We work with a company called nomorerack, which is the online shopping destination that provides in-demand goods at deep discounts. They chose ClustrixDB to prepare for the holiday shopping season when the website receives 15 to 20 times higher traffic volume. For nomorerack, the potential cost of downtime on Cyber Monday was estimated at more than $500,000 per hour, requiring a business critical cloud database that can flexibly expand online with peak demand. As a result of implementing ClustrixDB, the company experienced a 300 percent increase in peak workload on its database with zero downtime.
Where do you see the Big Data space going in the next five years? Do you think there will always be a place for SQL?

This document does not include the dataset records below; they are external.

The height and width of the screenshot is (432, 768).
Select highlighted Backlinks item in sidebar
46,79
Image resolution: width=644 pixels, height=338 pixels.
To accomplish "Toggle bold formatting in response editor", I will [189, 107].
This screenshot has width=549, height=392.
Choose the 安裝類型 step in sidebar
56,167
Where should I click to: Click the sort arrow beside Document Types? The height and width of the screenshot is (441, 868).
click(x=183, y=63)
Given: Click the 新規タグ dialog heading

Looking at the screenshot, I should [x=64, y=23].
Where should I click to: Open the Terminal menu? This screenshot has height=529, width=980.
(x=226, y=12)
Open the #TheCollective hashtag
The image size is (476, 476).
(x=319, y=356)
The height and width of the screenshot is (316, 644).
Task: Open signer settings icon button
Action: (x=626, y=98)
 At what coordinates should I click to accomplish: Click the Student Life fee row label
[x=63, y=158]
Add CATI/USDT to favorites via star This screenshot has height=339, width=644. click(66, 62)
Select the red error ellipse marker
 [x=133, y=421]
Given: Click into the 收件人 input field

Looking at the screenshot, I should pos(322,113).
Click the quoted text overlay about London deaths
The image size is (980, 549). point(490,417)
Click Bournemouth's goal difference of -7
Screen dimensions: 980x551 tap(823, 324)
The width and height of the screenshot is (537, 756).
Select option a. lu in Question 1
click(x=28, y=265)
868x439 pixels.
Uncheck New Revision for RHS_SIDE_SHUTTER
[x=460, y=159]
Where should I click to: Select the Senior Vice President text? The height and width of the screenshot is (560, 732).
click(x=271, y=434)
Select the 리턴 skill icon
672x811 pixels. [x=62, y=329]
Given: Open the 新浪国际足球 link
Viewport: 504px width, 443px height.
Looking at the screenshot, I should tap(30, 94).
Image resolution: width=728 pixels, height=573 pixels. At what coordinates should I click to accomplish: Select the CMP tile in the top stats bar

We’re quickly moving toward a world where SQL is still relevant and business-relevant data analysis will support the fast moving, dynamic customer data from operational and social media interactions. Enterprises will want to analyze and act on this new breed of dynamic data in real time.
After two years of relentless FUD that “SQL doesn’t scale” by NoSQL evangelists, a return to sanity is emerging.
Both Google and Facebook recently published work to show not only that SQL can scale, but it is the best approach for certain workloads. Specifically, Google’s F1 database for Adwords enables much simpler application development for very high concurrency OLTP and OLAP workloads, saving those pricy engineers for truly valuable work. And Facebook’s comments that relational databases are essential for analytics added fuel to the new SQL hype programming now being promoted by every major Hadoop distribution.
Big Data developers don’t have to feel like they aren’t cool because SQL is the right answer for their application. They can focus on using NoSQL where it makes sense.